The first step to developing a comparate data resource is to understand why an organization’s data resource goes disparate, and to stop creating any further disparity. Data Resource Simplexity addressed the first step by explaining why the data resource becomes so complex and what can be done to make it simpler. The word simplexity denotes the development of a simple (comparate) data resource from a complex (disparate) data resource. It emphasizes simplicity rather than complexity.

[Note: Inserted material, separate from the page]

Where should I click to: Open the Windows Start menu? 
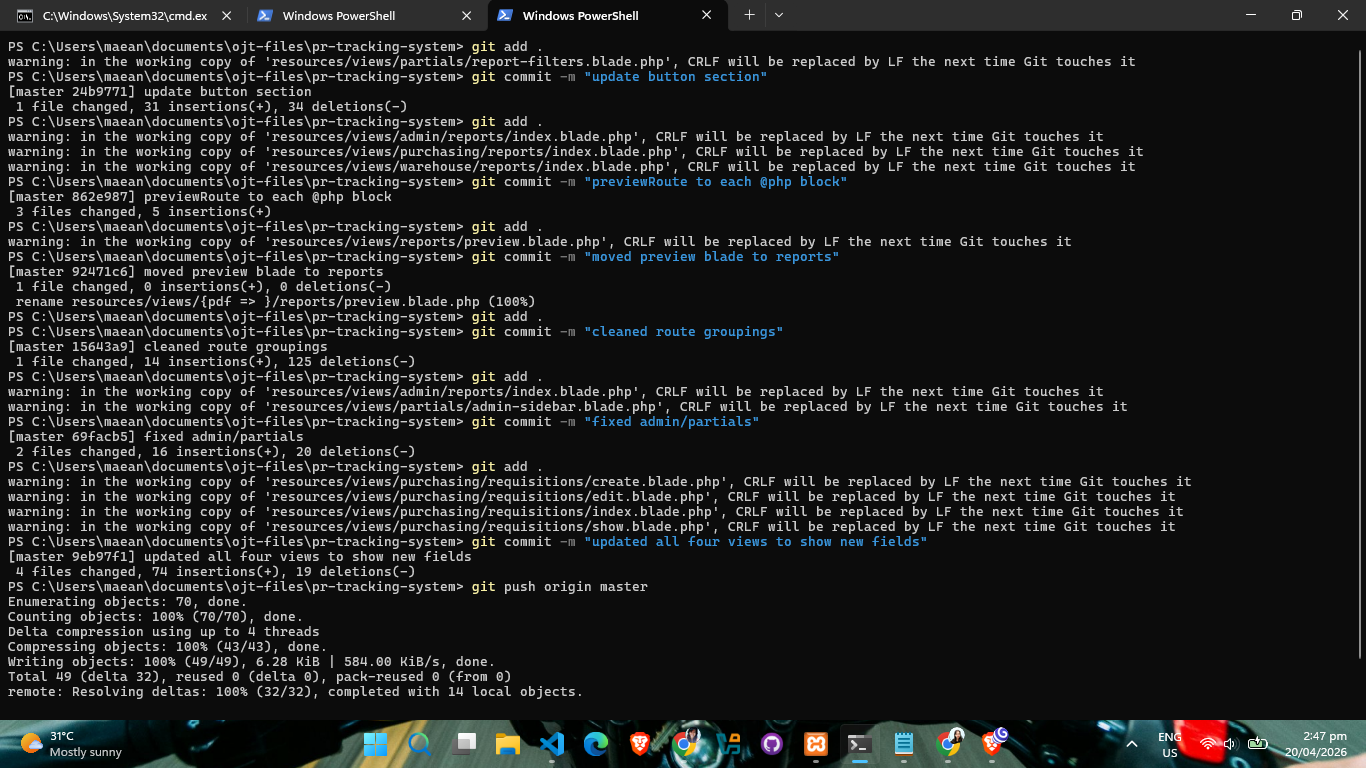click(376, 744)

The second step to resolving the existing disparity is to understand all the details of a disparate data resource and set about permanently resolving that disparity to develop a comparate data resource. Data Resource Integration addresses the second step by describing the types of data variability that can be found in a disparate data resource, how to inventory and document disparate data, how to develop an initial common data architecture, how to cross-reference the inventoried disparate data to a common data architecture so they can be understood in a common context, how to designate a preferred data architecture, how to transform existing disparate data to a comparate data resource using that preferred data architecture, and how to integrate an organization’s fragmented data culture into a cohesive data culture that ensures a continued comparate data resource.
Organizations can choose whether to continue with the current transient data integration that only temporarily resolves data disparity, and usually makes the disparate data situation worse, or they can choose to begin an initiative for formal data resource integration that permanently resolves a disparate data resource and a fragmented data culture.

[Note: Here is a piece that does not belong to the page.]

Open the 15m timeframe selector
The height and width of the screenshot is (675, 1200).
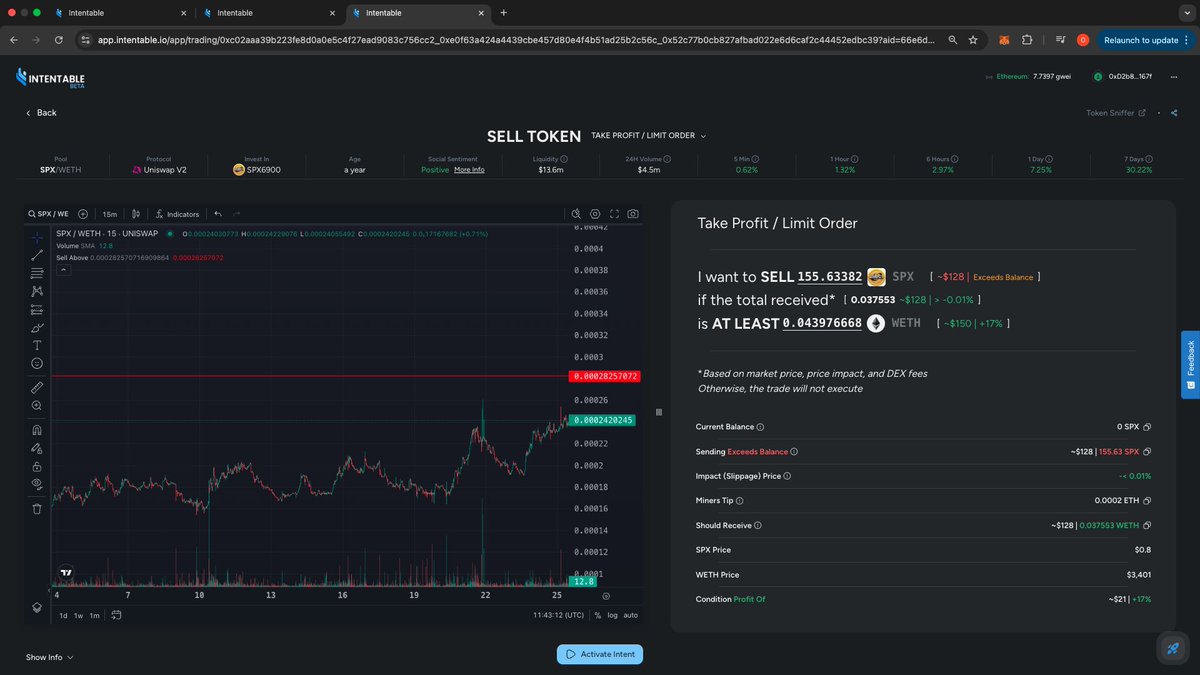(x=110, y=213)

The presentation will be beneficial to anyone in any public or private sector organization that is involved with developing or using the organization’s data resource. It’s applicable to both business professionals and data management professional, and it’s applicable to all levels from executive to technician.
Michael Brackett retired from the State of Washington in June, 1996, where he was the State's Data Resource Coordinator. He was responsible for developing the State’s common data architecture that spans multiple jurisdictions, such as state agencies, local jurisdictions, Indian tribes, public utilities, and Federal agencies, and includes multiple disciplines, such as water resource, growth management, and criminal justice. He is the founder of Data Resource Design and Remodeling and is a Consulting Data Architect specializing in developing integrated data resources.

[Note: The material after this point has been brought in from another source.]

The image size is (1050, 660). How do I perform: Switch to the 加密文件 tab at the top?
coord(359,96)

Mr. Brackett has been in the data management field for nearly 50 years, during which time he developed many innovative concepts and techniques for designing applications and managing data resources. He is the originator of the Common Data Architecture concept, the Data Resource Management Framework, the data naming taxonomy and data naming vocabulary, the Five-Tier Five-Schema concept, the data rule concept, the Business Intelligence Value Chain, the data resource data concept, the architecture-driven data model concept, and many new techniques for understanding and integrating disparate data.
Mr. Brackett has written eight books on the topics of application design, data design, and common data architectures. His books Data Sharing Using a Common Data Architecture and The Data Warehouse Challenge: Taming Data Chaos explain the concept and uses of a common data architecture for developing an integrated data resource. His book on Data Resource Quality: Turning Bad Habits into Good Practices explains how to stop the creation of disparate data. His book on Data Resource Simplexity is about an approach to data resource management that avoids the creation of disparate data. His latest book on Data Resource Integration explains formal data resource integration, compared to transient data integration. He has written numerous articles and is a well-known international author, speaker, and trainer on data resource management topics.
Mr. Brackett has a BS in Forestry (Forest Management) and a MS in Forestry (Botany) from the University of Washington, and a MS in Soils (Geology) from Washington State University. He was a charter member and is an active member of DAMA-PS, the Seattle Chapter of DAMA International established in 1985. He saw the formation of DAMA National in 1986 and DAMA International in 1988. He served as Vice President of Conferences for DAMA International; as the President of DAMA International for 2000 through 2003; and as Past President of DAMA International for 2004 and 2005. He was the founder and first President of the DAMA International Foundation, an organization established for developing a formal data resource management profession, and is currently Past President of the DAMA International Foundation. He was Production Editor of the DAMA-DMBOK released in April, 2009.
Mr. Brackett received DAMA International’s Lifetime Achievement Award in 2006 for his work in data resource management, the second person in the history of DAMA International to receive that award (Mr. Brackett presented the first award to John Zachman in 2003). He taught Data Design and Modeling in the Data Resource Management Certificate Program at the University of Washington, and has been a member of the adjunct faculty at Washington State University and The Evergreen State College. He is listed in Who's Who in the West, Who's Who in Education, and International Who's Who.